La prière se structure en quatre parties, et les sacrifices constituent la première d’entre elles. Après avoir dormi, l’homme est plongé dans sa matérialité. Afin de pouvoir se tenir en prière devant Dieu, il doit d’abord s’éveiller et faire don de sa personne au Maître du monde par la récitation des sacrifices. Grâce à cela, il peut ensuite purifier sa personne par la lecture des Pessouqé dezimra, par des chants et des louanges à l’Eternel. De cette façon, il pourra prendre sur lui le joug de la royauté des Cieux durant la lecture du Chéma et ses bénédictions. Et grâce à cela, il pourra s’élever au degré le plus élevé de la prière, où il se tiendra devant le Maître du monde, durant la ‘Amida, en exprimant louange, requête et reconnaissance. Par ce biais, la bénédiction s’épanchera sur le monde.

La tradition mystique explique que les quatre étapes de la prière correspondent à quatre mondes, et qu’en suivant l’ordonnancement de la prière, nous nous élevons du monde inférieur au monde supérieur. Les sacrifices correspondent au monde de l’Action (‘olam ha-Assia), les versets de louange au monde de la Formation (‘olam ha-Yetsira), les bénédictions du Chéma au monde de la Création (‘olam ha-Bria) et la ‘Amida au monde supérieur, le monde de l’Emanation (‘olam ha-Atsilout).
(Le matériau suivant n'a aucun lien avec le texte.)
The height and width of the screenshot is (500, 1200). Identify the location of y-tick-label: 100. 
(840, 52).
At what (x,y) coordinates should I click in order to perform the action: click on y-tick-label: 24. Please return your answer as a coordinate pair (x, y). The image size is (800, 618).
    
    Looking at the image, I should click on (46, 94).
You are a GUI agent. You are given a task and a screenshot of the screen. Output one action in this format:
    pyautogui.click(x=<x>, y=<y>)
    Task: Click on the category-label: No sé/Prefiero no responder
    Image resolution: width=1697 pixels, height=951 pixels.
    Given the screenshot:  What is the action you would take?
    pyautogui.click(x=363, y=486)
Le service de Dieu commence lorsque l’homme reconnaît de la façon la plus claire que l’Eternel est Dieu, et que la matérialité et la vie terrestre n’ont aucune valeur tant qu’elles ne sont pas reliées au service de Dieu. L’oblation des sacrifices exprime de la façon la plus concrète et la plus tangible le sacrifice de la matérialité et de la vie terrestre devant l’Eternel. Aussi, la lecture des paragraphes relatifs aux sacrifices correspond-elle au monde de l’Action, car dans le monde de l’Action, tous les concepts généraux s’incarnent de façon tangible et active.
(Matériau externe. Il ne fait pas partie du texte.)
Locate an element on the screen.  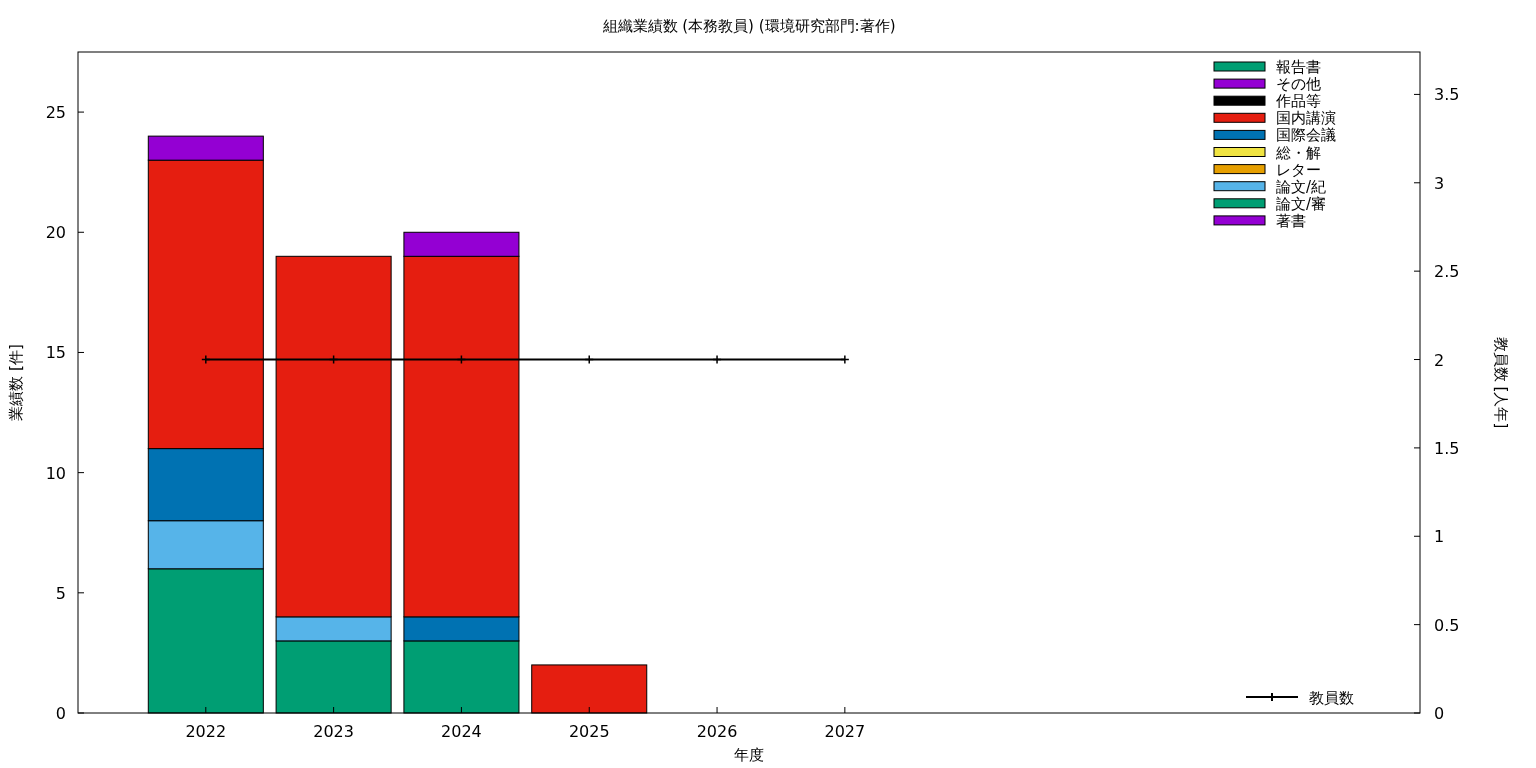
legend-label: 国際会議 is located at coordinates (1306, 136).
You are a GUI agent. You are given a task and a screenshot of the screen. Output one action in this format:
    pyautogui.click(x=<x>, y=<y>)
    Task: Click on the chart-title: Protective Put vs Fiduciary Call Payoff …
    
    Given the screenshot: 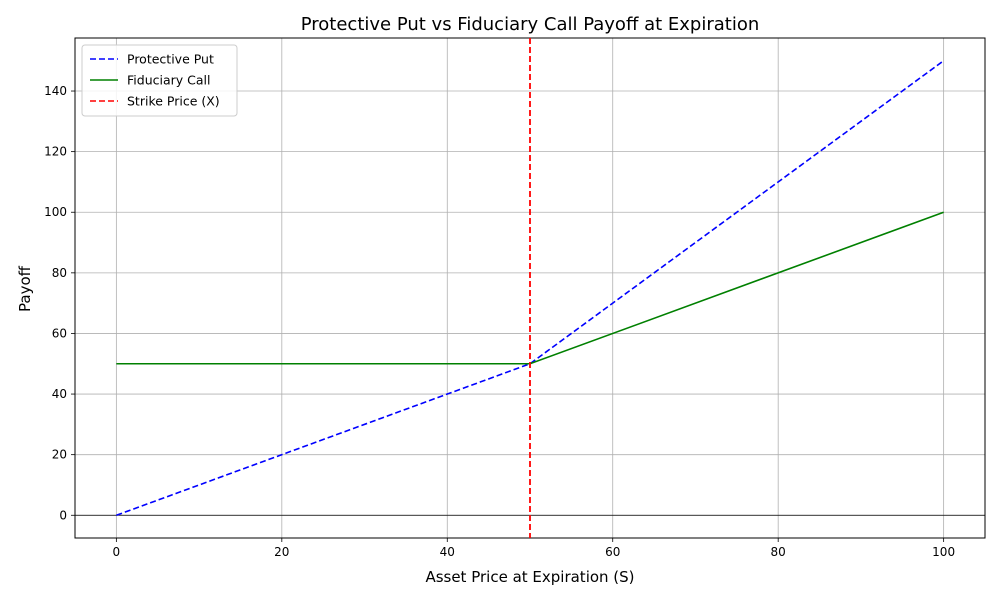 What is the action you would take?
    pyautogui.click(x=530, y=24)
    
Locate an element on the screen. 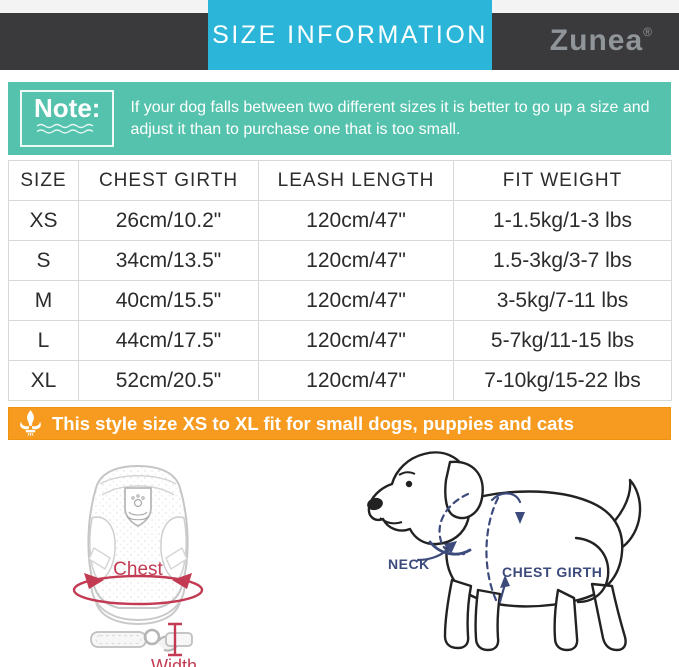 This screenshot has width=679, height=667. col-header-size: SIZE is located at coordinates (44, 181).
Après cela, nous disons les Pessouqé dezimra, versets de louange, correspondant au monde de la Formation. Après avoir sacrifié la matérialité, l’esprit s’est libéré de ses entraves et peut contempler les merveilles de la création, chanter et faire l’éloge de Dieu.

Grâce à l’élévation de l’esprit à laquelle nous sommes parvenus par le biais des Pessouqé dezimra, nous sommes en mesure de reconnaître la source divine et de recevoir le joug de la royauté des Cieux de façon parfaite. Par le rappel des sacrifices, nous n’avons pas encore pris parfaitement conscience des principes de la foi (émouna). Nous avons seulement exprimé notre disposition à tout donner pour elle. Après le rappel des sacrifices et les versets de louange, nous pouvons nous élever à une émouna parfaite en Dieu, telle qu’elle s’explicite dans le Chéma et, de façon plus largement développée, dans ses bénédictions. Cela correspond au monde de la Création, dans lequel les choses se présentent à nous à leur racine.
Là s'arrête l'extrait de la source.